■ **INSTRUCTIONS**
**1)** In the piece on dieting, repeat the passage between "If this sounds" and "it’s not working.", inclusive, substituting "self-discipline" for "willpower".
**2)** According to the piece on dieting, what are diets designed to do?
**3)** Continue the piece on dieting from its final sentence.

■ **SELECTED EXCERPT**
-=-=-=-=-

March 08, 2022
Did you start off 2022 vowing to eat “perfectly” but already feel like you need to wipe the slate clean yet again? Oftentimes, we start off the new year feeling hopeful and excited to blossom into our “best” and thinnest selves. Surely this is THE year where the diet finally sticks and everything falls into place. Then a few weeks go by and already the new changes we vowed were going to stick to this year are already falling by the wayside. Not only that, but our confidence and self-trust are slowly being stripped away with every “failed” diet attempt. That hopeful feeling is gone and we’re left feeling like we failed yet again.
If this sounds familiar, maybe it’s time to start recognizing that it’s not your fault, it’s the diet. No matter how much the dieting process seems to fail us, we typically blame our apparent lack of “willpower” rather than the diet itself. Why is that? Well, dieting is sold to us as a very individual problem. If we can’t stick to it, it’s our fault: we lack the willpower, the motivation, the self-control. After all, all we need is a little more discipline to succeed the next time around, right? The truth is, diets are designed to fail. Not only that, but there’s an entire industry that profits off of your repeated dieting attempts and making you feel like it’s your fault it’s not working.

-=-=-=-=-

■ **DATA PROVIDED**
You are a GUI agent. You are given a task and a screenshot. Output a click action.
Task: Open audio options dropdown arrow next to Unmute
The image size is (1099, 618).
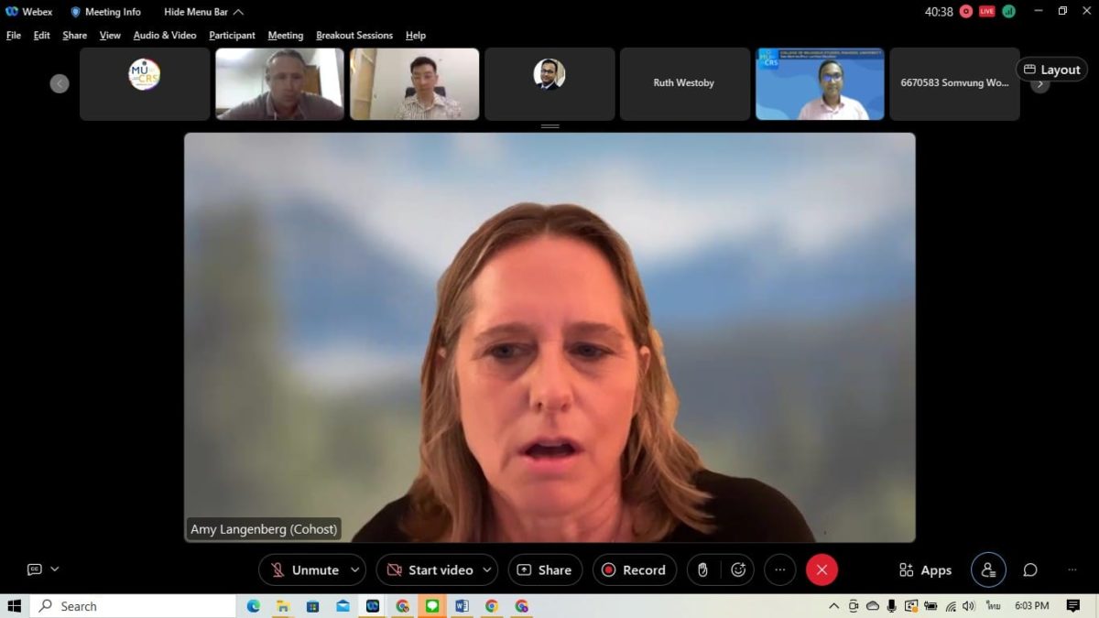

-=-=-=-=-

■ **ANSWERS PROVIDED**
**1)**
If this sounds familiar, maybe it’s time to start recognizing that it’s not your fault, it’s the diet. No matter how much the dieting process seems to fail us, we typically blame our apparent lack of “self-discipline” rather than the diet itself. Why is that? Well, dieting is sold to us as a very individual problem. If we can’t stick to it, it’s our fault: we lack the self-discipline, the motivation, the self-control. After all, all we need is a little more discipline to succeed the next time around, right? The truth is, diets are designed to fail. Not only that, but there’s an entire industry that profits off of your repeated dieting attempts and making you feel like it’s your fault it’s not working.

**2)** Fail.

**3)**
Lurking behind most diets is the goal to lose weight through some sort of food restriction, and whether it’s rebranded as “wellness”, “clean eating”, or a “healthy lifestyle”, the result is always the same. When you place any kind of limitation on food for the purpose of losing weight, whether this be restricting certain foods, food groups, or limiting portion sizes, your body senses a famine and kicks into survival mode, setting off a series of pathways designed to make you eat.
You’re bombarded with so many cravings that you eventually “give in”, and suddenly, one cookie turns into the whole box, not because you lack self-control, but because this is your body’s normal response to dieting. When you restrict foods, your body drives you to overeat to compensate for being deprived. If you want to learn more about the diet cycle, you’re welcome to check out one of my previous blog posts here.
While most people diet to lose weight, research shows that dieting is actually associated with increased weight over time. In other words, the more diets someone has tried, the more they weigh. When you look at your dieting history, does any of this ring true to you? Despite what diet culture tells us, it’s not about willpower, it’s just biology. In your body, there are powerful biological and psychological mechanisms that have been fine-tuned over millions of years of evolution to protect you from starvation. The reality is, your body just isn’t meant to live in a perpetual state of restriction. Every attempt to get “back on track” is a fight against biology, and ultimately, biology always wins.
Not only do diets fail at making us thinner, they wreak havoc on our mental and physical health. This is largely due to the impact that dieting has on weight. When you under eat, your metabolism slows and your body increases the number of enzymes it has to make and store fat in the body, making it much easier to regain weight after you’ve lost it. While weight gain itself isn’t bad, repeatedly losing and gaining weight (known as weight cycling) is associated with a number of adverse health outcomes, including death. According to research, weight cycling and yo-yo dieting have a higher overall death rate and double the risk of dying from heart disease, regardless of other risk factors.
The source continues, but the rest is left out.